Page:
□ □ □ □ □ □ □

Toward Exploratory Inverse Constraint Inference with Generative Diffusion Verifiers

 6. 'Do the authors have some intuition why their method seems to outperform baselines significantly for HalfCheetah, marginally for Limited-Walker and only ties for Blocked-Ant?'

Response. Thank you for raising this important concern. In fact, our methods have achieved comparable performance to the expert agent across all 3 environments. The significant lead of HalfCheetah is because other baselines having difficulty in resolving the HalfCheetah environment.

We have reported the reward and cost performance of our method, baseline [3] method, and expert and suboptimal demonstrations in Section C of the Appendix of our revised paper to support this claim. It shows that our method’s performance closely aligns with that of the expert policy under all environments. On the contrary, the baseline [3] method rated high in Limited-Walker and Blocked-Ant environments while failing to achieve expert-level performance in the Obstacle-HalfCheetah environment.

 7. 'In the MuJoCo experiments, is the reward presented in Table 2 the feasible reward? I.e. are rewards truncated after a constraint has been violated? It seems that that would be the more inveresting metric to report, I would recommend the authors report that metric, and if they already do so make it clear it is that metric.'

Response. Yes, the reward values reported in Table 2 represent the feasible reward, which is the cumulative reward obtained before any constraint violation occurs. This metric is consistent with the approach used in [3]. This clarification has been added to Table 2 in the revised version of the paper.

References

[1] Janner, Michael, et al. "Planning with Diffusion for Flexible Behavior Synthesis." International Conference on Machine Learning. PMLR, 2022.

[2] Liu, G., Xu, S., Liu, S., Gaurav, A., Subramanian, S. G., & Poupart, P. (2024). A Comprehensive Survey on Inverse Constrained Reinforcement Learning: Definitions, Progress and Challenges.

[3] Guorui Quan, Zhiqiang Xu, Guiliang Liu (2024). Learning Constraints from Offline Demonstrations via Superior Distribution Correction Estimation. In Forty-first International Conference on Machine Learning.

 1. how is reward treated? Is a separate reward model that is (1) differentiable, and (2) conditioned on diffusion time (i in the author's notation) trained following Janner et al? These details are not present in Alg. 1, but are necessary to evaluate the gradient $p_\mathcal{M}^c$ in eqns (9) and (10).

□ □ □ □ □ □ □

The input:

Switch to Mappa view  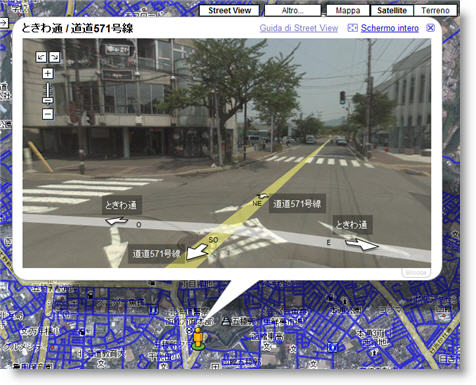[x=348, y=10]
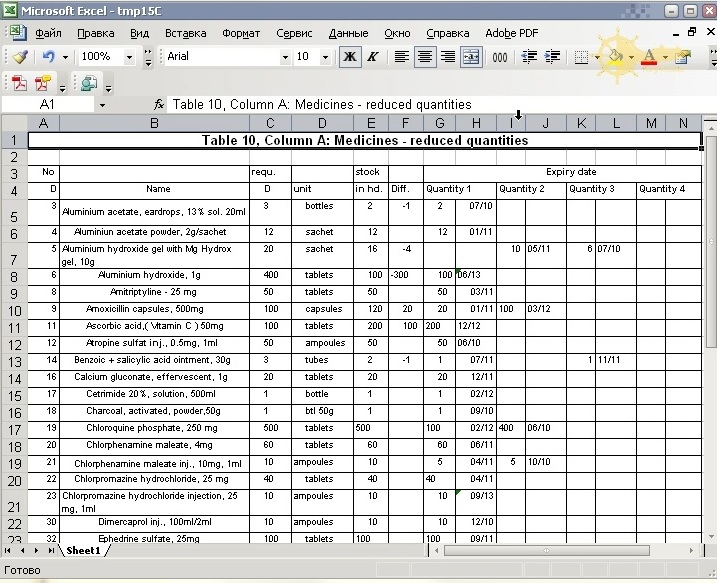The height and width of the screenshot is (583, 717).
Task: Click the Undo arrow icon
Action: tap(48, 57)
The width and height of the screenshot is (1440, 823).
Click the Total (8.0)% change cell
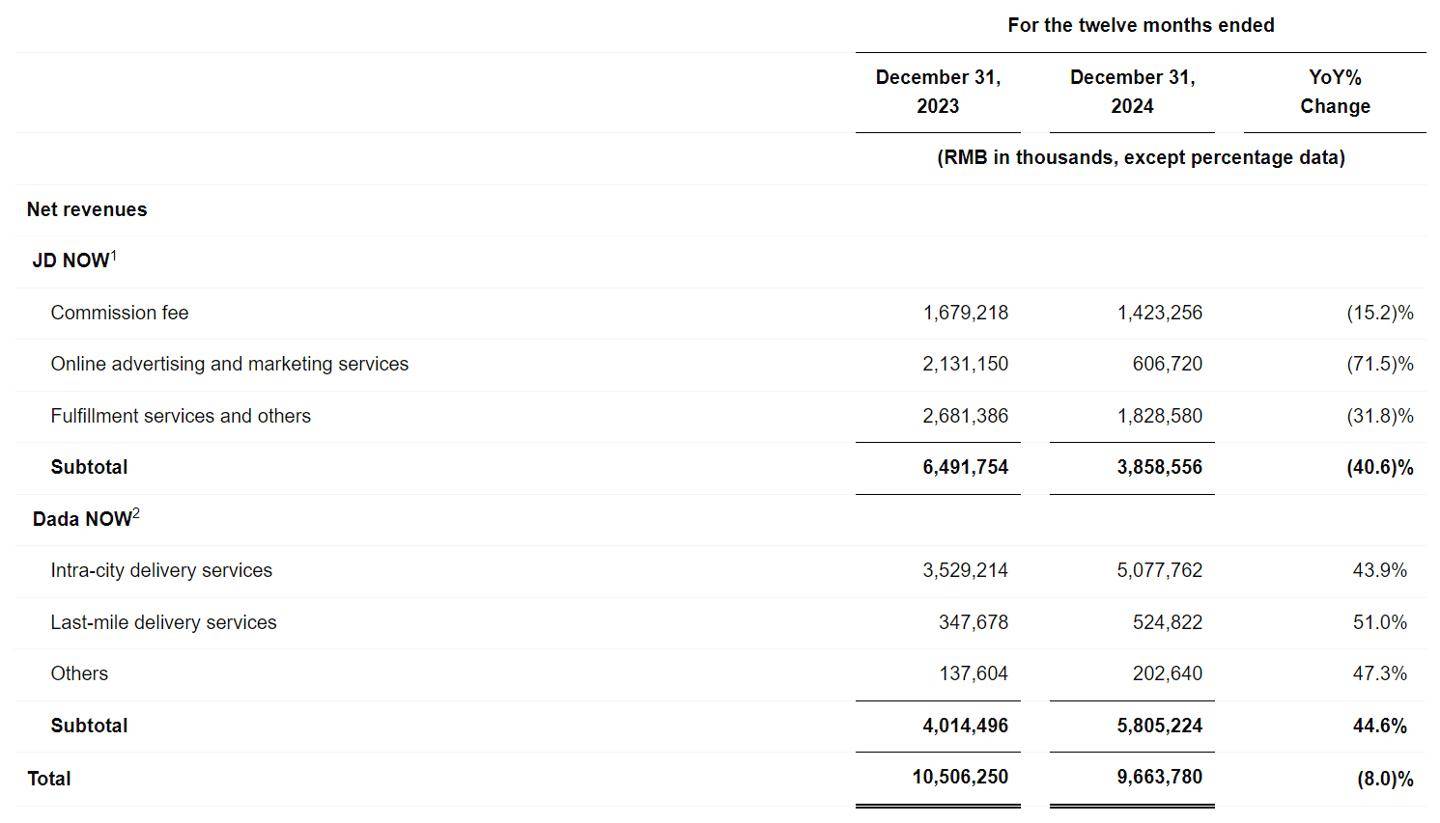[x=1384, y=779]
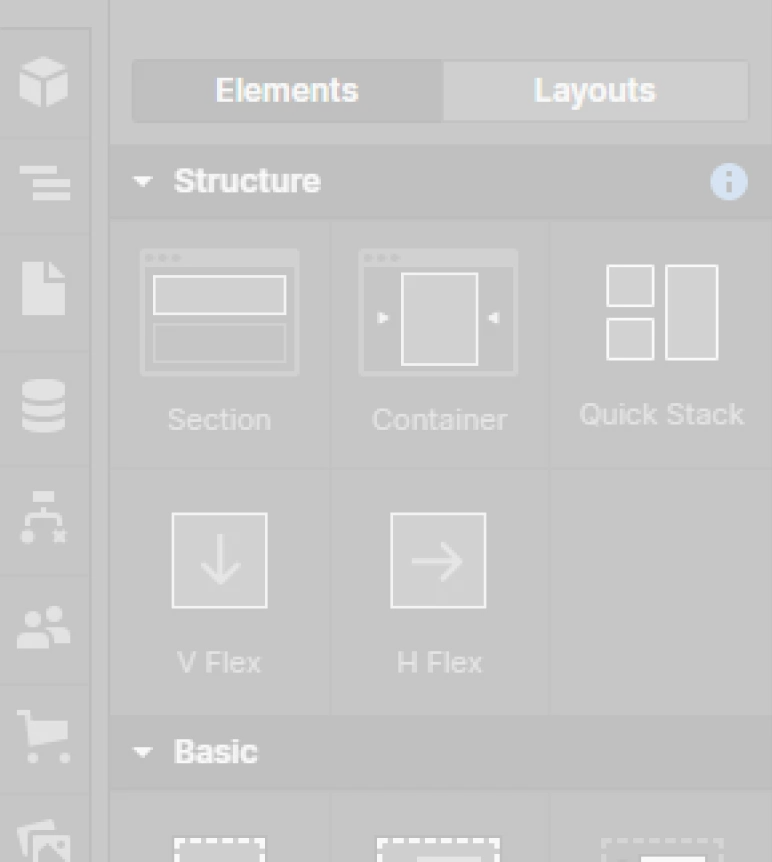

□ □ □ □ □ □ □

Given problem A:
List the titles of the works cited under References in the author response.
Given problem B:
In the rows, take the part that opens with the line containing "The width and" and runs through the end of the rows. Write it out with "Total" swapped for "Net", changing nothing else and leaving out the pictures.

Response A:
1. "Planning with Diffusion for Flexible Behavior Synthesis"
2. "A Comprehensive Survey on Inverse Constrained Reinforcement Learning: Definitions, Progress and Challenges"
3. "Learning Constraints from Offline Demonstrations via Superior Distribution Correction Estimation"

Response B:
The width and height of the screenshot is (1440, 823).
Click the Net (8.0)% change cell
[x=1384, y=779]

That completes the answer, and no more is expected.